Honest to God, was thinking of writing a scene of EPA storming a BBQ in my next book for comic relief and now it's real! #PorkSteakRebellion — Daryl Duwe (@darylduwe) March 15, 2015

@Eric_Schmitt These are minutes away from GRILL . . . OUTSIDE. #PorkSteakRebellion pic.twitter.com/qGsXIPdaEU — Clay Degenhardt (@claydegs) March 14, 2015

And so, the Midwestern city has taken up a new cause: fighting for its right to BBQ, a right that no one is challenging.

"I'm not sure how this came up," Rachel Feinstein of the Hearth, Patio, and Barbecue Association told MUNCHIES. "They have almost nothing to worry about."
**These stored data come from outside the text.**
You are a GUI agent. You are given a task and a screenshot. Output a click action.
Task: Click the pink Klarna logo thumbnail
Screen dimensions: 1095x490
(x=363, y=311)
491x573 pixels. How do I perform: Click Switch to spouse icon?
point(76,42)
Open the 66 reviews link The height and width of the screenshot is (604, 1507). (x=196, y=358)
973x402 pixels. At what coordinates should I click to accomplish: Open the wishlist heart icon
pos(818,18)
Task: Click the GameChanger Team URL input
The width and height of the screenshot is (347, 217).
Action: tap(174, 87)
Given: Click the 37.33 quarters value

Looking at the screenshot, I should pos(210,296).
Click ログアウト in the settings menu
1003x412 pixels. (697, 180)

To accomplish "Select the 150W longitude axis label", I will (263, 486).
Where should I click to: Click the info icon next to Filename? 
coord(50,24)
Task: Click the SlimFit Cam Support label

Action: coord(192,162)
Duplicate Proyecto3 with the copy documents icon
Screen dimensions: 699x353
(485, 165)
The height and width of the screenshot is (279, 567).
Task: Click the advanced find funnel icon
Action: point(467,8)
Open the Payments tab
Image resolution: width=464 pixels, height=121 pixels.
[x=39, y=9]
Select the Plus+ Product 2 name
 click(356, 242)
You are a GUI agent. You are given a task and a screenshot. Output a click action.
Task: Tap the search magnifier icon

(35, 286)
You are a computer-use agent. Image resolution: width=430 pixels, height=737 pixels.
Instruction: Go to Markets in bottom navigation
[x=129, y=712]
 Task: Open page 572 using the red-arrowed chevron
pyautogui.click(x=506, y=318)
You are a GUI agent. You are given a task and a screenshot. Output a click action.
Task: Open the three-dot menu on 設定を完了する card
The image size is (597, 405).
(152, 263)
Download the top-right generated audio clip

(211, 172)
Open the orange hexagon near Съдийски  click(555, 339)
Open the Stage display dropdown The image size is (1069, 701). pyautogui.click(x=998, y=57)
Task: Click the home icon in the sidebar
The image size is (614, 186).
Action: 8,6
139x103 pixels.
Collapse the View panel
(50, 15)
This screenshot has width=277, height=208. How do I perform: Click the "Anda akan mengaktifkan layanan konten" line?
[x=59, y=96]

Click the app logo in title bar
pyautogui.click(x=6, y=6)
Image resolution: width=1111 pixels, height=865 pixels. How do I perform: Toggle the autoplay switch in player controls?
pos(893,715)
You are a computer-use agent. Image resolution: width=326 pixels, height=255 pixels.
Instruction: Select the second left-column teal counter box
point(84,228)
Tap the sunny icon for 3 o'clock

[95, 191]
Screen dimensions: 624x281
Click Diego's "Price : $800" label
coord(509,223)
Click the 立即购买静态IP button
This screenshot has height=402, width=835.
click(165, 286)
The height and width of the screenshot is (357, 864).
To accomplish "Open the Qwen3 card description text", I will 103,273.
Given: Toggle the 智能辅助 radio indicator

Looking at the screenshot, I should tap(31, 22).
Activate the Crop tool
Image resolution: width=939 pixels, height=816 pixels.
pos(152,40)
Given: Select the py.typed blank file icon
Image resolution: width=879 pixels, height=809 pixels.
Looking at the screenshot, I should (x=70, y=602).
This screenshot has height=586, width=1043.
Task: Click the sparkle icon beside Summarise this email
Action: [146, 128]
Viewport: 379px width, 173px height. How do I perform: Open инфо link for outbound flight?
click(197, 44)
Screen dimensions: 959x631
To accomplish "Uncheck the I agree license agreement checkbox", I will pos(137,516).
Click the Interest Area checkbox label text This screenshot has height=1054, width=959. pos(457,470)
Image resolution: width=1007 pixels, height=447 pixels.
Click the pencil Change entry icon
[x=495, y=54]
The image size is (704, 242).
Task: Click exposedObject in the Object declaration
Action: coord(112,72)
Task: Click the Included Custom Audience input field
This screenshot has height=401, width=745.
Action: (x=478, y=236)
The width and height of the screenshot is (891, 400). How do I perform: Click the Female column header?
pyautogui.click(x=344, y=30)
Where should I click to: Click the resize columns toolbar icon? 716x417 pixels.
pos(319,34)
Feinstein explained that while most avid BBQers in the US and the rest of the developed world cook outdoors in well-ventilated areas, thus minimizing their exposure to any emissions produced by their propane-fired grills, cooks in developing nations typically aren't so lucky, instead grilling indoors in poorly ventilated areas. Any insight gained through the study would likely be applied far from St. Louis and the rest of the US. And backyard grillers certainly shouldn't be concerned about being forced to install new parts on their Webers.

"[The EPA] stated very clearly that they are not regulating cookstoves," Feinstein said.

Still, Feinstein said she could understand how the issue became so heated.

"I know a lot of people are very passionate about grilling and barbecuing," she said. "And that passion gets amplified if there's any threat of those activities being limited or taken away."

True enough. So, in the (tweeted) words of Senator Schmitt, "grill, baby, grill."